Le soleil venait de se coucher ; à l’ouest, les nuages se paraient de rouge et d’or, tandis qu’à l’est, la nuit déferlait telle une marée sur la nature. Un peu de lumière s’attardait au sommet d’une colline nue du centre de la Germanie, mais l’herbe y était déjà soulignée d’ombre et l’air s’y vidait peu à peu de sa chaleur.

Après avoir pris soin des chevaux, Janne Floris s’accroupit devant le disque de terre noircie entre les deux abris et rassembla du bois pour faire un feu. Il restait un tas de branches bien rangées, trace du précédent passage des Patrouilleurs en ce lieu, quelques jours plus tôt si l’on se référait à la course du monde. Elle se releva soudain, percevant un choc sourd et un souffle d’air. Everard descendit de son scooter.

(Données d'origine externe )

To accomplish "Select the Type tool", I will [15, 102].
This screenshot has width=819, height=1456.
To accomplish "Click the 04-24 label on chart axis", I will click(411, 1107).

« Pourquoi… je vous attendais plus tôt », dit-elle d’une petite voix.

Il haussa ses épaules massives. « J’ai préféré vous laisser les corvées du camp pendant que je me chargeais des autres, répondit-il. Et la tombée de la nuit est un point de retour logique. Je n’ai pas très faim, mais il me faut une bonne nuit de sommeil. Je suis vanné. Pas vous ? »

Elle détourna les yeux. « Pas encore. Trop tendue » Elle déglutit et s’obligea à lui faire face. « Où étiez-vous passé ? À peine étions-nous revenus que vous vous êtes éclipsé après m’avoir ordonné de vous attendre.

— C’est vrai. Excusez-moi. J’aurais dû vous le dire. Même si ça me paraissait évident.

— J’ai cru que vous vouliez me punir. »

Il secoua la tête avec plus de vigueur que n’en auraient laissé prévoir ses paroles. « Grand Dieu, non ! En fait, je voulais vous épargner un sermon. Je suis retourné sur Öland après la tombée de la nuit… ce même jour. Comme je l’avais espéré, les deux gamins étaient partis et il n’y avait personne sur la grève. J’ai ramassé les cadavres l’un après l’autre pour les larguer en pleine mer. Une besogne peu ragoûtante. Inutile de vous l’imposer. » Elle sursauta. « Mais pourquoi ?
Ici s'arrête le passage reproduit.